Plans to promote participant retention and complete follow-up

Two weeks after V1, parents will be called (PC1) to investigate compliance and tolerability of the study product. In case of discontinuation of the intervention or deviation from the study protocol, participants are encouraged to maintain the scheduled visits or phone calls, and collection of all possible data is planned.

Data management

Research Electronic Data Capture (REDCap) will be used as an electronic case report form (eCRF) to collect and manage the study data. REDCap is hosted at the Charité – Universitätsmedizin Berlin and provides an interface for data entry for clinicians. An audit trail will be integrated for tracking data entries and corrections. Data access and storage will follow the data security concept of the Charité including firewalls on the campus level, institutional level, and individual computer level and password-protected access to all computers and folders, which contain sensitive data.

Confidentiality

Participant’s privacy and confidentiality will be respected throughout the study. To ensure the protection of personal data, the national legal requirements including the EU General Data Protection Regulation (GDPR) regarding data confidentiality will be followed. Appropriate consent for collection, use, disclosure, and/or transfer (if applicable) of personal information must be obtained in accordance with local data protection laws. A unique participant identifier will be allocated to each participant and assigned chronologically prior to proceeding with study screening. These participant identifiers rather than names will be used to collect, store, and report participant information, including documentation in the eCRF. If the participant’s name appears on any other document (e.g., laboratory report), it must be obliterated on the copy of the document to be, e.g., uploaded to the eCRF. The investigator must retain records and documents, including signed informed consent forms, pertaining to the conduct of this study for 15 years after study completion and final publication. No records may be destroyed during the retention period without the written approval of the sponsor.

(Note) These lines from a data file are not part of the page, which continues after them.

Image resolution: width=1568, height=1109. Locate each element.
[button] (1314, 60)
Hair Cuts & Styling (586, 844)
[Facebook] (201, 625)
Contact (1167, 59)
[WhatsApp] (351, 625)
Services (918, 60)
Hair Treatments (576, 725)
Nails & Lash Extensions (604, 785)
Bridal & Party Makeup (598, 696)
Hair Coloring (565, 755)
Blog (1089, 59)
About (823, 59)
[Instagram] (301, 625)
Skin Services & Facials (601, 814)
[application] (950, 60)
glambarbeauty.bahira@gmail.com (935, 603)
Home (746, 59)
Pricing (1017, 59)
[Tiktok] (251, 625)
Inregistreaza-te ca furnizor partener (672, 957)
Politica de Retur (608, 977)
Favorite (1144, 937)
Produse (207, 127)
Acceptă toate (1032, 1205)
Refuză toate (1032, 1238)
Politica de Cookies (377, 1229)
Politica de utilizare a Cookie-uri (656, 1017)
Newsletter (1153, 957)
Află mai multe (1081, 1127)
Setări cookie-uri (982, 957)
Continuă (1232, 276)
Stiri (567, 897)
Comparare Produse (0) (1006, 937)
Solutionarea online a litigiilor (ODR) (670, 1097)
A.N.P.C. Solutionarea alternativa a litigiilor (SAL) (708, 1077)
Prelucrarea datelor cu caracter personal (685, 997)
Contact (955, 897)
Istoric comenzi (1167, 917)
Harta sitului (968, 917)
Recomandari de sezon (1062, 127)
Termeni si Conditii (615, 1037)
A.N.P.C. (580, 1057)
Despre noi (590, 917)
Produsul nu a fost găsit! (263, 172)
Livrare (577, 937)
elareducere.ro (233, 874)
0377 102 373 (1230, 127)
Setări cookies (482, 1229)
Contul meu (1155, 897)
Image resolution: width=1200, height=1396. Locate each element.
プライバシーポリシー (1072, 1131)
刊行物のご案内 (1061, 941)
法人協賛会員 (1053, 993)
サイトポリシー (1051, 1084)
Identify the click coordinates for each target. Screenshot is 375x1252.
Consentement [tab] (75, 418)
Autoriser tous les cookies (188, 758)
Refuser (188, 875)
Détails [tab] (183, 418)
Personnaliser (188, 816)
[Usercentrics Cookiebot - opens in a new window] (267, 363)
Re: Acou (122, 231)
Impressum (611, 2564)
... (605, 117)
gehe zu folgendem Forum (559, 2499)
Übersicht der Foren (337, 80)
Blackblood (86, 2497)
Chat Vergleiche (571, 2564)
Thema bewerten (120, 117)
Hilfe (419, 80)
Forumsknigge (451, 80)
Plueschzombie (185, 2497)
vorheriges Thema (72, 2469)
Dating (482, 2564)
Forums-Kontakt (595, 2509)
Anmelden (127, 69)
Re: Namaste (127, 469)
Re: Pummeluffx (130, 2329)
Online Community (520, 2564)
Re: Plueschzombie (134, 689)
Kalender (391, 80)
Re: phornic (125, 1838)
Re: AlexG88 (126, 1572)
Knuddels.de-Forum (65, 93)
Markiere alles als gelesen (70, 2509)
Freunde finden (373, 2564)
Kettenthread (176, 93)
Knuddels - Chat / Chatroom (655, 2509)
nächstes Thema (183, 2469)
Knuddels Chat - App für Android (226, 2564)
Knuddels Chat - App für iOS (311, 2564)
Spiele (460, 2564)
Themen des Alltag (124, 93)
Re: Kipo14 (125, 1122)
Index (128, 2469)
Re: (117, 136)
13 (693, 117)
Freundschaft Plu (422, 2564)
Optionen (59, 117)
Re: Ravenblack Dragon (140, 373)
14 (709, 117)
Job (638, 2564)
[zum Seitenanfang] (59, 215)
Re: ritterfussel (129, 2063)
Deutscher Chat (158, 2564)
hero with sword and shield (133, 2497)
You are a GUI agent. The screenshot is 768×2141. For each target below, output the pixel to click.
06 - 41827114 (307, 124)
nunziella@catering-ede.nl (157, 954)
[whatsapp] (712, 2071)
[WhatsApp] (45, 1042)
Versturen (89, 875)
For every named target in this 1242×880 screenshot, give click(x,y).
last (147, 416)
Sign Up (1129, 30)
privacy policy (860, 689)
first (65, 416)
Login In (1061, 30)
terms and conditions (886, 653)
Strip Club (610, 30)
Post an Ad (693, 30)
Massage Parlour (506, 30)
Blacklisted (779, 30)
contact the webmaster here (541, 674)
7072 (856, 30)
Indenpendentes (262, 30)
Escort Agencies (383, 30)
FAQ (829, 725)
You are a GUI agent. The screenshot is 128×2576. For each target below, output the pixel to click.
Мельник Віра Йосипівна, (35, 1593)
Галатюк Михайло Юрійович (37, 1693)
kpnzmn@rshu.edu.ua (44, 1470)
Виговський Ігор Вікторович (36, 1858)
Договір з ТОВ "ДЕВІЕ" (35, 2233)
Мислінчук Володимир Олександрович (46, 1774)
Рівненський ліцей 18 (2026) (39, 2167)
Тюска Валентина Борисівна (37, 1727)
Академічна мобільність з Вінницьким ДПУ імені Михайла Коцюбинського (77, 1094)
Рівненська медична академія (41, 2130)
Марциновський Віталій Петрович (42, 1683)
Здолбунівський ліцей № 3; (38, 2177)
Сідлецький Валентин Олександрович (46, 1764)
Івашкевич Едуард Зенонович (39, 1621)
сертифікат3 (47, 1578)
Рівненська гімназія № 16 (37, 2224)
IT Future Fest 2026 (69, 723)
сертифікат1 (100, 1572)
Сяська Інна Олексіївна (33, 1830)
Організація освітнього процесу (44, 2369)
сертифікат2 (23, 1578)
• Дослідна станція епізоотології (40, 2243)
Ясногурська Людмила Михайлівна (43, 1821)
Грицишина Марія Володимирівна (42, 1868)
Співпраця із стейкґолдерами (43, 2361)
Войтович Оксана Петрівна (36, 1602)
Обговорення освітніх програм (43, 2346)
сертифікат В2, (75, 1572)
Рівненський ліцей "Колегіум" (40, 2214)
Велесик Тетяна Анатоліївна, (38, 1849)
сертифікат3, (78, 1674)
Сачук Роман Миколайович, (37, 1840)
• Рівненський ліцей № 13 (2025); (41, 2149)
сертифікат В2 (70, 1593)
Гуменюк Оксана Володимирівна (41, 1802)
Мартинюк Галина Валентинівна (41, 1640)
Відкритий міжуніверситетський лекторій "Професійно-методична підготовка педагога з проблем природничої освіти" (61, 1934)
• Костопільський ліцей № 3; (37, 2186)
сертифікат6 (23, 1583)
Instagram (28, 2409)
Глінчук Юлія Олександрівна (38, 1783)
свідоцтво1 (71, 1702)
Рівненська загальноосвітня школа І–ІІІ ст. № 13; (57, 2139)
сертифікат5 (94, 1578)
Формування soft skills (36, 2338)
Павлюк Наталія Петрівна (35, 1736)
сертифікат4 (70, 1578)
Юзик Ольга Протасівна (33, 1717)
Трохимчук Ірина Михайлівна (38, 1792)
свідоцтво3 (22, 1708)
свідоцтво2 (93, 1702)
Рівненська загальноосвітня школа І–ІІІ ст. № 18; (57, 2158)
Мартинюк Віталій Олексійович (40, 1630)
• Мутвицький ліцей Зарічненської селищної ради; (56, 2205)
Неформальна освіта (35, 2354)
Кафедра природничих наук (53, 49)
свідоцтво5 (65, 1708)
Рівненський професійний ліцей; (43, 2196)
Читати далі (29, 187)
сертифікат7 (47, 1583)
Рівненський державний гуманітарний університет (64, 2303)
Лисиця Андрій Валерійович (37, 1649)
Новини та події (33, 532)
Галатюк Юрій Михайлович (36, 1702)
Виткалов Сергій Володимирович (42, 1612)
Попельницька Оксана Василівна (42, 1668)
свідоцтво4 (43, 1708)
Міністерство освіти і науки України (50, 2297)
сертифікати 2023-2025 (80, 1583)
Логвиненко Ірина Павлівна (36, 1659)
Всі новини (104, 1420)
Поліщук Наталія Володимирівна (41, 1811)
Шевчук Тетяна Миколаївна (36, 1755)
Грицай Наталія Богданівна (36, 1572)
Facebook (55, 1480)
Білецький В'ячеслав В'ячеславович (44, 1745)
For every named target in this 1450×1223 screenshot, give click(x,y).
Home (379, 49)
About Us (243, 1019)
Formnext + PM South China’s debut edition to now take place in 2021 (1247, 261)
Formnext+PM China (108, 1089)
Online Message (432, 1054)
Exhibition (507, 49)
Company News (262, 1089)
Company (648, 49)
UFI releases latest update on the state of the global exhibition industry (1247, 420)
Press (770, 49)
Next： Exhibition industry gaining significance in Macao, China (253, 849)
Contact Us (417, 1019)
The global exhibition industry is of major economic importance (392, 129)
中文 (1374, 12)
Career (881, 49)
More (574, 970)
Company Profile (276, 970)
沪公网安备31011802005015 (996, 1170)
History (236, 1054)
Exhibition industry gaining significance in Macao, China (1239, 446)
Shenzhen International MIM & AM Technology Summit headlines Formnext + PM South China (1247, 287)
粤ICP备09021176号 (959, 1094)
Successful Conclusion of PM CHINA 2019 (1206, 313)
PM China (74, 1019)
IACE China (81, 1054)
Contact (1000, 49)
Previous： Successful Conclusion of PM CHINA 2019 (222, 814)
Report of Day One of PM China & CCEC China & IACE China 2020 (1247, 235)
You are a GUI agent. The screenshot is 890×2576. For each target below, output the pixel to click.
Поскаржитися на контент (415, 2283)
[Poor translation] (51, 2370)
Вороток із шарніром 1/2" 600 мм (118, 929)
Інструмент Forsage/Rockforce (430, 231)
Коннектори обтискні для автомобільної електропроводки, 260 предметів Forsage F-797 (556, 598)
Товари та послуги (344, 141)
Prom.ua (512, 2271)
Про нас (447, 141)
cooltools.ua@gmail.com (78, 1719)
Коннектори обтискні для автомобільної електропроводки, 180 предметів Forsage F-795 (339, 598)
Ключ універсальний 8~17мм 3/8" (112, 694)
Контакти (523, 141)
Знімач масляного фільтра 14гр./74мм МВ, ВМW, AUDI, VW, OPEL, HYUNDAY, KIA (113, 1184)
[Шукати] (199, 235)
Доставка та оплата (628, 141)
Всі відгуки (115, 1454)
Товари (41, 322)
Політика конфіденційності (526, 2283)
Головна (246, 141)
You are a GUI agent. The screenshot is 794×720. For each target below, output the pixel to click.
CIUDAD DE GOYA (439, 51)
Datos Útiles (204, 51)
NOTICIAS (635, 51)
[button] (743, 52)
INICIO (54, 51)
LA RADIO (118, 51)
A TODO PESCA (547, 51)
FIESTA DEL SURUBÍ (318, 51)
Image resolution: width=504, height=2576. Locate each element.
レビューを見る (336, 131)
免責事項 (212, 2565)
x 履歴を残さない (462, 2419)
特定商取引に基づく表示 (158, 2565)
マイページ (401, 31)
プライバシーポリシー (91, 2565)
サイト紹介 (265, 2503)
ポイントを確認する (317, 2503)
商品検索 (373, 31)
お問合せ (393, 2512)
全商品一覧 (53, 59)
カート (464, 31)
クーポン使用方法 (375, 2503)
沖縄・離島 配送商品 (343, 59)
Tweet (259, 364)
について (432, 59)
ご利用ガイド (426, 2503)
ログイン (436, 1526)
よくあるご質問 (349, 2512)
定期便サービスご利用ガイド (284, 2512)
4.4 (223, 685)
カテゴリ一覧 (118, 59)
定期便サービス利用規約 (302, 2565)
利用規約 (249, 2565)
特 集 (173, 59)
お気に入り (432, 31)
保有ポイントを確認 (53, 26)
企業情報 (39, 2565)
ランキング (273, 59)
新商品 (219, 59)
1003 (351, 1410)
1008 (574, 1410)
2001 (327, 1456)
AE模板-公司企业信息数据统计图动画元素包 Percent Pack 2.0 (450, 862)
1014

Plans for collection, laboratory evaluation, and storage of biological specimens for genetic or molecular analysis in this trial/future use

Biosamples obtained in this clinical trial will enable the mechanistic sub-projects of the CRU to investigate the mechanism of food allergy and tolerance development within the clinical research unit. In particular, the role of the gastrointestinal as well as skin microbiome, the IgEome, genetic and epigenetic mechanisms, antigen-specific immunologic reactivities as well as inflammatory circuits, and serological biomarkers will be investigated. The methods of these sub-projects will be described elsewhere. Only the participant identifier will be used to collect and store biosamples. Biological specimens like house dust samples or saliva may be partially stored at the Charité – Universitätsmedizin Berlin.